Capturing and organizing tasks is a highly personal exercise. Some turn to simple tools like pen and paper or a Google Doc. Others prefer complex systems with filtering, contexts, and customization like Omnifocus.
After trying several options, I’ve found a sweet spot between these extremes with Todoist. It provides some structure for work, but remains flexible for whatever flow I’m managing. That said, the basics I outline here should work with most task management systems.
To maintain a system that threads the needle between structure and disorganization, I follow several rules:
I use two projects, Work and Play, for almost all tasks. Work is, as the name suggests, for all tasks associated with my day job. Everything else falls into Play. Any extra projects live as sub projects within Work or Play. And they have a shelf life, sticking around only as long as they need my attention. The net result means I rarely scan through more than three projects per day. I spend less time context switching and more time acting on my tasks.
Tasks have a sentence description, a clear goal, and shouldn’t take more than a day of work. Most take a few minutes to complete, others several hours. Many task systems would quibble at single tasks having such variance, but I’m ok with it. The mental processing to ensure tasks are sufficiently small isn’t worth the effort.
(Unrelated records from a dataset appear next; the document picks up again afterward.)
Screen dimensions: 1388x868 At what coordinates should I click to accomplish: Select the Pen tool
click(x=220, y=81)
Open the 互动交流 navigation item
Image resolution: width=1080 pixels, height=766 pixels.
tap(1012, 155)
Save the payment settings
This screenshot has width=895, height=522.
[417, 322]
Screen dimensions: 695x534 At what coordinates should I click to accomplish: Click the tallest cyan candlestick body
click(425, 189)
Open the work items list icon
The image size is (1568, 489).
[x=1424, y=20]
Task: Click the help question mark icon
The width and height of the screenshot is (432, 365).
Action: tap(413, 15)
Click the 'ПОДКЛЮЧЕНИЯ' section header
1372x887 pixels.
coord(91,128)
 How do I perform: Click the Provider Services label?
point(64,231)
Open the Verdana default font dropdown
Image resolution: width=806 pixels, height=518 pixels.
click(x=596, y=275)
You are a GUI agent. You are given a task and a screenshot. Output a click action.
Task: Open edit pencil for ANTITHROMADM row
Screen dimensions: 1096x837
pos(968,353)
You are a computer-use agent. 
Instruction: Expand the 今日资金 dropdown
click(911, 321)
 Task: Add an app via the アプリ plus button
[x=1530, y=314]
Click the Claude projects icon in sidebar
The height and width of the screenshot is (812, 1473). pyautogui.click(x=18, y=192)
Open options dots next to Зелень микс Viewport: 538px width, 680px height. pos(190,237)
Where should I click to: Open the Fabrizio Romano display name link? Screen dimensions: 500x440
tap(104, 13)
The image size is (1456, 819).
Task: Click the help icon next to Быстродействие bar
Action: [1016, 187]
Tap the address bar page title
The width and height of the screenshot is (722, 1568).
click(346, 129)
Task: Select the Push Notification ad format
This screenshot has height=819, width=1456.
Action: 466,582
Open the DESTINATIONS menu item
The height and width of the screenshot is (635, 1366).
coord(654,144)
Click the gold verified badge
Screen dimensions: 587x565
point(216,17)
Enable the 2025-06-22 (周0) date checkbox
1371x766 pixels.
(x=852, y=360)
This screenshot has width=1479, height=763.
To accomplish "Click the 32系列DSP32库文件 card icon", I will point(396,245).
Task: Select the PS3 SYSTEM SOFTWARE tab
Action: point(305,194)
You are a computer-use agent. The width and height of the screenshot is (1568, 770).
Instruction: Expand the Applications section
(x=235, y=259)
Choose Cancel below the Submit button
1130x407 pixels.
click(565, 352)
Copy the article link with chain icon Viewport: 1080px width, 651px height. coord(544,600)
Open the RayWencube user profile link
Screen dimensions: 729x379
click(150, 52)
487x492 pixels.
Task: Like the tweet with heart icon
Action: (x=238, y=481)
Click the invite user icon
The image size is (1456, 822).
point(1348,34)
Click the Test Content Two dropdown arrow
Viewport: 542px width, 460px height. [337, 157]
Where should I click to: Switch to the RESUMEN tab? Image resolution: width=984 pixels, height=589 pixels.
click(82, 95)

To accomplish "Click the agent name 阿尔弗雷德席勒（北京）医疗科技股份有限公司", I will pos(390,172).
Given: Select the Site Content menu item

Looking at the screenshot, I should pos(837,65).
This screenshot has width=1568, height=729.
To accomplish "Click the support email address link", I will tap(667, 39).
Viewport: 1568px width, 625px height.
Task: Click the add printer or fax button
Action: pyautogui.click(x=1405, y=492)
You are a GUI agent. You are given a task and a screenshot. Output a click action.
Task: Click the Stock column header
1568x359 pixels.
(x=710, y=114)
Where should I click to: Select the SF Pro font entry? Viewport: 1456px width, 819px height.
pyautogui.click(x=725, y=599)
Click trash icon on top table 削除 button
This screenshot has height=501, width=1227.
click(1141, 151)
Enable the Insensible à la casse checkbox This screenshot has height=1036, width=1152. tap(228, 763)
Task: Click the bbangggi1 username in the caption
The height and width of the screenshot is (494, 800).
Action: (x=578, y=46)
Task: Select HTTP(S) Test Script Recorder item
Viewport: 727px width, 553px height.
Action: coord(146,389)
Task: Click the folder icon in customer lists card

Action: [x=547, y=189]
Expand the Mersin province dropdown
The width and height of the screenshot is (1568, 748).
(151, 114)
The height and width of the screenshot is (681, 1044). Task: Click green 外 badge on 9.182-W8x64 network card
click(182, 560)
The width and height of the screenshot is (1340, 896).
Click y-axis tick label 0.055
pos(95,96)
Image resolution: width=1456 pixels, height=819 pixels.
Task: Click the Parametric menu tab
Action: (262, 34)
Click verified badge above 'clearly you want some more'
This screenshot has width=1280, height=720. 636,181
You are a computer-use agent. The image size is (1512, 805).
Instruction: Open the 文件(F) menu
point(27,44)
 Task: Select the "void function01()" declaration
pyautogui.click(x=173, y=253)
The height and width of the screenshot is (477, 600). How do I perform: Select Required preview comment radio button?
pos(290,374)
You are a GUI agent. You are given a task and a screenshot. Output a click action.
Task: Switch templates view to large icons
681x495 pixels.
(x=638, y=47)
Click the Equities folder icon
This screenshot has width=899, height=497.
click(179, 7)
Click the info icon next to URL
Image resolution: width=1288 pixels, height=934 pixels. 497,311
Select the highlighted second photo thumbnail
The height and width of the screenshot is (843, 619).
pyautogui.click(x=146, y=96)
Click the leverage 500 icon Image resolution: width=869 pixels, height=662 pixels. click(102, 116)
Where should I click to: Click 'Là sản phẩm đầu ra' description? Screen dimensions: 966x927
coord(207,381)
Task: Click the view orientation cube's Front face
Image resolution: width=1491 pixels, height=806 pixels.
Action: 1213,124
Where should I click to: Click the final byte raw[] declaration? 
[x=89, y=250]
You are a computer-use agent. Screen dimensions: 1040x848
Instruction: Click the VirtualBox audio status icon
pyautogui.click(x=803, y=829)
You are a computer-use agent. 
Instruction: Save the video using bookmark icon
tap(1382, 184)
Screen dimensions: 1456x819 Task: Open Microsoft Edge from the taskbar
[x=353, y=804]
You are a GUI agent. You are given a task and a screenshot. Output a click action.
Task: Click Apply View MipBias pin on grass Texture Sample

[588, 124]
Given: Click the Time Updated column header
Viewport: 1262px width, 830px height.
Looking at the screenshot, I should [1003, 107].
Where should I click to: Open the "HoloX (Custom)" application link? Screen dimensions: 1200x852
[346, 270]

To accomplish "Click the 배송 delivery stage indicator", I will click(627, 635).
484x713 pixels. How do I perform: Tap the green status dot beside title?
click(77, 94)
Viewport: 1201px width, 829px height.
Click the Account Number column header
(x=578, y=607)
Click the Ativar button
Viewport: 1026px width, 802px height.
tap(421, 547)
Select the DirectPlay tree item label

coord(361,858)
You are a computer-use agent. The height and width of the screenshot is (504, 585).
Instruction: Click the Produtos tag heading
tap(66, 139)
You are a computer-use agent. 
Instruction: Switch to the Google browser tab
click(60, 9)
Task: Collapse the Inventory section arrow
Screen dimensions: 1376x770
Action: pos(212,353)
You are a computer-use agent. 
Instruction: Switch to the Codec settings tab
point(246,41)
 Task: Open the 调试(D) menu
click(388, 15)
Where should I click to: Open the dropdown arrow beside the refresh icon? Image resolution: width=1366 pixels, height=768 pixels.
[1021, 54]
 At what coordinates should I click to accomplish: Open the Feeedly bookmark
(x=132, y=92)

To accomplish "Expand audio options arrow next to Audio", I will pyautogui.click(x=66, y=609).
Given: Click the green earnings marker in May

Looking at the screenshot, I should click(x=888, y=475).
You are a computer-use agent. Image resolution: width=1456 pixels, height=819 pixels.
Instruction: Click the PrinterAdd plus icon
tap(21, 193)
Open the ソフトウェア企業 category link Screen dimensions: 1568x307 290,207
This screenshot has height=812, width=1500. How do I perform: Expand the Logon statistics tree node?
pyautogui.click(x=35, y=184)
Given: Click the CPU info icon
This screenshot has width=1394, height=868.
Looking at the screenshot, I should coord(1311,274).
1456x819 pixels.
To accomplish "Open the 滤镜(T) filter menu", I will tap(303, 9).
It’s when I’m stumped in the moment or need better direction that I’ll break down an existing task into multiple sub tasks.
If it’s obvious that a task falls fully within the boundaries of an existing sub project, I’ll add it there. If there’s any hesitation on placement, I’ll add the task to the generalized Work or Play projects.
Previously I equated “productive” with “lots of due dates.” But that added a lot of unnecessary stress, along with other side effects down the road. After several unproductive stretches, the due date bombardment created a “cry wolf” scenario. When almost every action had a due date and an alarm, nothing stood out. Eventually my task flow shifted from being proactive to reactive. The due dates sharpened my focus short term. But I lost a lot of longer term focus and open ended strategizing in the process.
So now the bar for a due date is high. I’ll set one for actual consequences upon missing a given date or time. For instance, a missed flight, or a deadline that will otherwise blow a project. And occasionally because of schedule or mental capacity, I don’t have time for a subject now. Yet due to deadlines or other priorities I have to revisit it soon. In these instances I’ll set a “tickler” due date a day or two away.
Most task systems, including Todoist, have tagging or filtering for more complex organization. Maybe at some point I’ll find a need to scale up to such a system. But for the time being, I find these extras overkill. The cognitive cost to add any filter or label overweighs their benefits down the road.
I find the act of blind throwing tasks in a generic inbox wasteful. GTD devotees disagree, arguing it clears your head. Assignment and classification to actual projects and due dates can wait for later. But my only other task requirement is assigning a project, of which there’s only a few. I’d rather assign that project during task creation instead of adding a separate “process inbox” step to my flow.
Yet there is one context where adding to the inbox is useful. That’s when I’m in the middle of a meeting or design critique where my focus can’t be on tasks, but on giving a presentation or feedback to coworkers. I’ll drop a bunch of poorly formed thoughts into the Todoist Inbox, often on my phone. After the meeting I’ll clean up the Inbox tasks with some rewrites and project assignments.
By adhering to these rules, priorities stay straightforward. By relying on a flat structure that’s easy to scan, nothing gets buried under an odd project, tag or search keyword. Simple entry. Simple processing. And it’s scaled and remained flexible for almost any task I’ve thrown at it.